More than 4,300 people have been hospitalized out of South Africa’s 138,000 confirmed cases, Mkhize said in a statement.
He warned that the number is expected to rise quickly.
“We are seeing a rapid rise in the cumulative number of positive COVID-19 cases, indicating that, as we had expected, we are approaching a surge during the ... months of July and August,” he said.
“It is anticipated that while every province will unfortunately witness an increase in their numbers, areas where there is high economic activity will experience an exponential rise,” said Mkhize, adding that the cities of Johannesburg, Cape Town and Durban would have the biggest increases.
After two months of lockdown, South Africa at the beginning of this month began lifting restrictions to allow economic activity, as the shutdown had dramatically increased unemployment and hunger.
The rise in infections has come from people who “moved back into the workplace.
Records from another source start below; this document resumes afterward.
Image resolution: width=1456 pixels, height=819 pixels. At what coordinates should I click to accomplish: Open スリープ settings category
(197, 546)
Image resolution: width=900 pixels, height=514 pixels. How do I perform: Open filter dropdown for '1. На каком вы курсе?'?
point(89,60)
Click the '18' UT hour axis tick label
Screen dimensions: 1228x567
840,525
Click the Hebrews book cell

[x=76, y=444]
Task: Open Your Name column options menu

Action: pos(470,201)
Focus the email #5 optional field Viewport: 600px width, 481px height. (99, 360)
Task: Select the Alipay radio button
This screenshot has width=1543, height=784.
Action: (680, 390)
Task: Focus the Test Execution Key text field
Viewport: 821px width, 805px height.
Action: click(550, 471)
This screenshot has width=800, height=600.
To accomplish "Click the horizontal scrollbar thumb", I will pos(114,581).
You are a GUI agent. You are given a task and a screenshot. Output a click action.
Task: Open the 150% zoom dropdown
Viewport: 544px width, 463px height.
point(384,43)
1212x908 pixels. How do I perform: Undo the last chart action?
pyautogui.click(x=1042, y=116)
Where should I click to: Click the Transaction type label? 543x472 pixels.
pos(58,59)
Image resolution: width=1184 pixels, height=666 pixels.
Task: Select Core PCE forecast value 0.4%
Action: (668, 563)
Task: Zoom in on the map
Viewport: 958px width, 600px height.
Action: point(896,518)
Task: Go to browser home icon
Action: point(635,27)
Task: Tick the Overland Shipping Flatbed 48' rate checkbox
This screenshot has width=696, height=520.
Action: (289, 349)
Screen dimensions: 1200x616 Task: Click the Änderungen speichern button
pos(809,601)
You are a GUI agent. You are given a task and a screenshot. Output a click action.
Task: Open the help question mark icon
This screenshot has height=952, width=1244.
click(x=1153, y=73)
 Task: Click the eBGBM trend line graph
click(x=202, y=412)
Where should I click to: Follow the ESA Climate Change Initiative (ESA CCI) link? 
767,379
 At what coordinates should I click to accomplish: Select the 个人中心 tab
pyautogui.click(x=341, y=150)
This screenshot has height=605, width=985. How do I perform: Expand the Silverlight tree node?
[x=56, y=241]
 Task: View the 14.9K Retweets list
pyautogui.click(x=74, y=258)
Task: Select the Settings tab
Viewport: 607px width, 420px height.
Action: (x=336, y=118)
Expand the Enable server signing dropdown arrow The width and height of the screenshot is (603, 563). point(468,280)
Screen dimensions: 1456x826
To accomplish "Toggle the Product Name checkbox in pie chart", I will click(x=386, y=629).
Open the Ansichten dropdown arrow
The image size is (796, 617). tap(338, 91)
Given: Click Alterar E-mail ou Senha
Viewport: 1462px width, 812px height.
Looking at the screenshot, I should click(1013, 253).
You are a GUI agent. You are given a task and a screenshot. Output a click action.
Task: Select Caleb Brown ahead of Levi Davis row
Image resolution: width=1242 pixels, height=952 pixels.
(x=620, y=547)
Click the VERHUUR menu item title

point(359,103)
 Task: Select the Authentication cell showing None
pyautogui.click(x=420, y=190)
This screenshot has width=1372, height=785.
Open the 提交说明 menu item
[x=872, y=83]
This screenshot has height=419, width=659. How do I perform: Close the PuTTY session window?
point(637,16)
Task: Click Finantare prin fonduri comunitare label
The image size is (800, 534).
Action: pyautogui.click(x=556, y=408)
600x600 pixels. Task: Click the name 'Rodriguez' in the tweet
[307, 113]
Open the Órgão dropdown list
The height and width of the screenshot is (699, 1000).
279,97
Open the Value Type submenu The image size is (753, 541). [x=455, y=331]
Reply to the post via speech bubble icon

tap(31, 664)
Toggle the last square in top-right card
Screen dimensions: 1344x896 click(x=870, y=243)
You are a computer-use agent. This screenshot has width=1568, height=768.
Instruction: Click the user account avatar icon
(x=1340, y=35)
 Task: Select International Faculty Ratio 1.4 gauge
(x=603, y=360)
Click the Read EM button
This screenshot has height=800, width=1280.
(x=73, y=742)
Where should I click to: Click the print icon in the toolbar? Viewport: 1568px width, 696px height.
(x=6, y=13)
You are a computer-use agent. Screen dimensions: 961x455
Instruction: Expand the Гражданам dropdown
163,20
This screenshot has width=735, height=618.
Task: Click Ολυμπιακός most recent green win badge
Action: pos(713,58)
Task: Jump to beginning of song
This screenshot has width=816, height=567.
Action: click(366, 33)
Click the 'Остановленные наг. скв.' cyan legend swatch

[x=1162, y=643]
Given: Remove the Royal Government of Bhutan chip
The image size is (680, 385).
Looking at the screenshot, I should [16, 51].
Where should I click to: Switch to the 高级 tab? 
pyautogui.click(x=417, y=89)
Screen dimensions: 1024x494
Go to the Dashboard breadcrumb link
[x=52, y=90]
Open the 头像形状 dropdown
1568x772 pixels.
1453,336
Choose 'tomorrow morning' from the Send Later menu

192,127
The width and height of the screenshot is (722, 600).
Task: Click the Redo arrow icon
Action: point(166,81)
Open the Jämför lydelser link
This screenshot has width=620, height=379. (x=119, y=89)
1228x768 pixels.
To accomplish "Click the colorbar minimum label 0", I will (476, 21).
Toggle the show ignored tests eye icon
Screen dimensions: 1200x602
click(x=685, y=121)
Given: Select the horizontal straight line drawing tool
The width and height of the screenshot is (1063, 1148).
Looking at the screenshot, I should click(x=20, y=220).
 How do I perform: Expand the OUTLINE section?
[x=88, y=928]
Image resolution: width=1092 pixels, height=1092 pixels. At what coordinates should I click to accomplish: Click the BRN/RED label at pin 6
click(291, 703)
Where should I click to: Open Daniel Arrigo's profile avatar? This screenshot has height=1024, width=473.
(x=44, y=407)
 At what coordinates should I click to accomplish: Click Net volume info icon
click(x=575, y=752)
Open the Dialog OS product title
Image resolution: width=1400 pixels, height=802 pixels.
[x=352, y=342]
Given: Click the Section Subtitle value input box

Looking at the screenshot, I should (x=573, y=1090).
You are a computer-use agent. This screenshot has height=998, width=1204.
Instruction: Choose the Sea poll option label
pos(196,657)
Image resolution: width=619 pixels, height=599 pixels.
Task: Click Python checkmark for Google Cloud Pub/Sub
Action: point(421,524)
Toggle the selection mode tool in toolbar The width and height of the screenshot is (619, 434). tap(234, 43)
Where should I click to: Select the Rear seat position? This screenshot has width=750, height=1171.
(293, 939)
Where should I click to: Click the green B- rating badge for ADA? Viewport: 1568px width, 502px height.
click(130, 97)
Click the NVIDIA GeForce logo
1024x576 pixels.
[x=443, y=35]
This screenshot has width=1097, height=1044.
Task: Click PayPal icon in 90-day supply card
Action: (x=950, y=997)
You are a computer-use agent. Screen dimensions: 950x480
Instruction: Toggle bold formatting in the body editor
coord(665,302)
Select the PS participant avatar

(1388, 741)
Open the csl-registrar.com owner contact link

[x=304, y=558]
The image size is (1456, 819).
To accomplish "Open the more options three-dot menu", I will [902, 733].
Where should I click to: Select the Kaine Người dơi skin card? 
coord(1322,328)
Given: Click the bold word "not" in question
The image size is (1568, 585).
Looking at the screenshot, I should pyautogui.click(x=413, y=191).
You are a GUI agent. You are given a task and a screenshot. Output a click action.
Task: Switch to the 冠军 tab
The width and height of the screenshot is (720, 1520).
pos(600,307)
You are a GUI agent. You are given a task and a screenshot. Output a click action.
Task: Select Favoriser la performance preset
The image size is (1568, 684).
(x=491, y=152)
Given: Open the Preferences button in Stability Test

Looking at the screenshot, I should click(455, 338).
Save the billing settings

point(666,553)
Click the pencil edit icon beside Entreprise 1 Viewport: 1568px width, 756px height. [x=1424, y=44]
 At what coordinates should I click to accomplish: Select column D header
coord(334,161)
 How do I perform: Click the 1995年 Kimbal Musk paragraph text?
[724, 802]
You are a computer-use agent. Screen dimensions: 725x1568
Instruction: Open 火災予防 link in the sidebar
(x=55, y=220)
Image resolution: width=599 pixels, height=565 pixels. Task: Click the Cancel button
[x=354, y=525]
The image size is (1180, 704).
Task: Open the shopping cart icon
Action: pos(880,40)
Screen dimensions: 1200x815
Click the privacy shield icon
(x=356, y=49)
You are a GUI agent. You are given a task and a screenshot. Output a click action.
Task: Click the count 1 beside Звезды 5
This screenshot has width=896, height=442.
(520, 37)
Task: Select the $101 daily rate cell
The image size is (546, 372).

It was therefore inevitable that there would be cluster outbreaks as infections spilled over from communities into places of congregation such as mines, factories, taxis and buses,” Mkhize said.
Of the more than 4,300 people hospitalized for COVID-19, 80 percent are in general wards and about 15 percent of them are getting high-flow oxygen treatment.
About 11 percent of those hospitalized have severe cases and are in intensive care and of those more than 58 percent are on ventilation, Mkhize said.
He said that the steroid dexamethasone is being given to the most critically ill patients.
South Africa has built several field hospitals, including in convention centers, a vehicle manufacturing plant and by building large tented structures, he said.
The field hospitals have increased the hospital bed capacity for COVID-19 to 27,000, Mkhize said.
Most of the critically ill are elderly people and those with conditions such as high blood pressure, diabetes, HIV, cardiac disease, chronic kidney disease, cancer malignancy and obesity, he said.
The mortality rate for those hospitalized is about 1.8 to 2.1 percent, he said.
As case numbers are expected to rapidly rise across South Africa, Mkhize urged everyone to follow precautions.
“We are extremely concerned that fatigue seems to have set in and South Africans are letting down their guard at a time when the spread of infection is surging,” Mkhize said.